In response, PG&E submitted a report conducted by an outside management consultant, who said that the California Public Utilities Commission report had been based on incorrect assumptions and that PG&E had actually overspent on maintenance and capital expenditures.
Jerry Hill, who represents San Bruno in California’s state Senate, said that he stopped taking donations from the utility after the explosion and that appearing at fundraisers with the company’s executives fell out of favor.
“I don’t think there is any love for PG&E in the legislature, even after they have made those millions of dollars in contributions,” Hill said.
Support grows as Newsom nears run for governor
When Newsom was elected lieutenant governor in 2010, his wife’s career had begun to take off.
Jennifer Siebel Newsom’s documentary “Miss Representation,” examining how women are portrayed in media, premiered at the Sundance Film Festival in 2011. Four years later, she premiered “The Mask You Live In” there.
Both films list “Pacific Gas & Electric Company” as an associate producer. It is not clear how much the utility gave to support “Miss Representation,” but tax returns for its foundation report a $25,000 donation for “The Mask You Live In.”
As Gavin Newsom neared a gubernatorial campaign, the foundation upped its financial support to his wife’s causes.
Between 2011 and 2018, PG&E’s foundation gave $358,000 to the Representation Project, the nonprofit associated with Jennifer Newsom’s film production, according to tax records and a list provided by PG&E. That is about 4 percent of the $8.6 million the nonprofit reported in contributions and grants during that time period.
Tax records show Jennifer Newsom earned $150,000 for her work at the nonprofit in 2017.
In 2017, PG&E executive Brandon Hernandez joined the board of the Representation Project, the tax records show. He attended its annual gala as a “champion sponsor,” which required a donation of $25,000. Records indicate he left the board after that year.
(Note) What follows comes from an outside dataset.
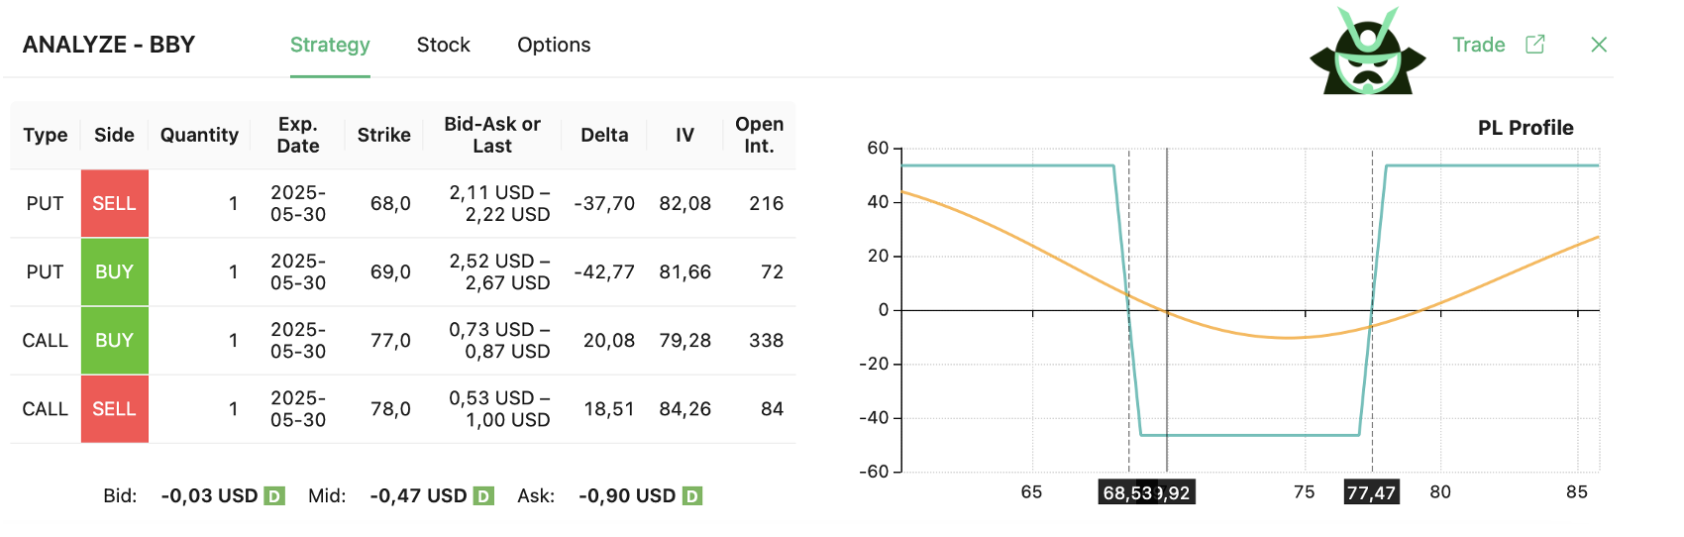Click the green D badge beside Ask

tap(692, 496)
In an email, he said he is no longer employed by PG&E.
Fires spark governor’s ire toward utility
Gavin Newsom’s gubernatorial campaign raised more money from PG&E — $270,000 — than any of his previous campaigns. But becoming governor forced him to confront the company’s problems, which were beginning to grow into a statewide crisis.
Just two days after the November 2018 election, a PG&E transmission line fell and sparked the Camp Fire, the deadliest and most destructive blaze in California’s history. Two months later, PG&E filed for bankruptcy.
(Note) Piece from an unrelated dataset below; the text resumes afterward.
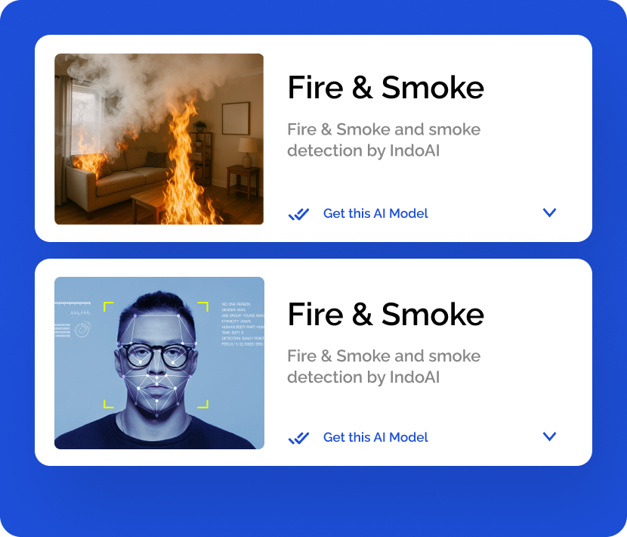Click the top card's IndoAI detection description
627x537 pixels.
(x=384, y=140)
The governor shepherded a bill through California’s legislature that created a $21 billion state fund from which PG&E and other utility companies could pay claims to victims of future wildfires. The law required companies to meet spending targets on safety initiatives and gave PG&E a deadline for exiting bankruptcy if it wanted to access the funds: June 30, 2020.
Newsom escalated his public criticism of PG&E last month, when the company shut off power to millions of residents in an attempt to prevent more fires. In a terse news conference on Nov. 1, Newsom threatened a public takeover of the company if it does not find a way out of its bankruptcy.
“PG&E as we know it may or may not be able to figure this out,” Newsom said at the event. “If they don’t, we are not going to sit around and be passive.”
Correction: Newsom was San Francisco mayor from 2004 to 2011. An earlier version of this report had the years as 2003 to 2010. Caroline Heldman's last name was misspelled in an earlier version of this report.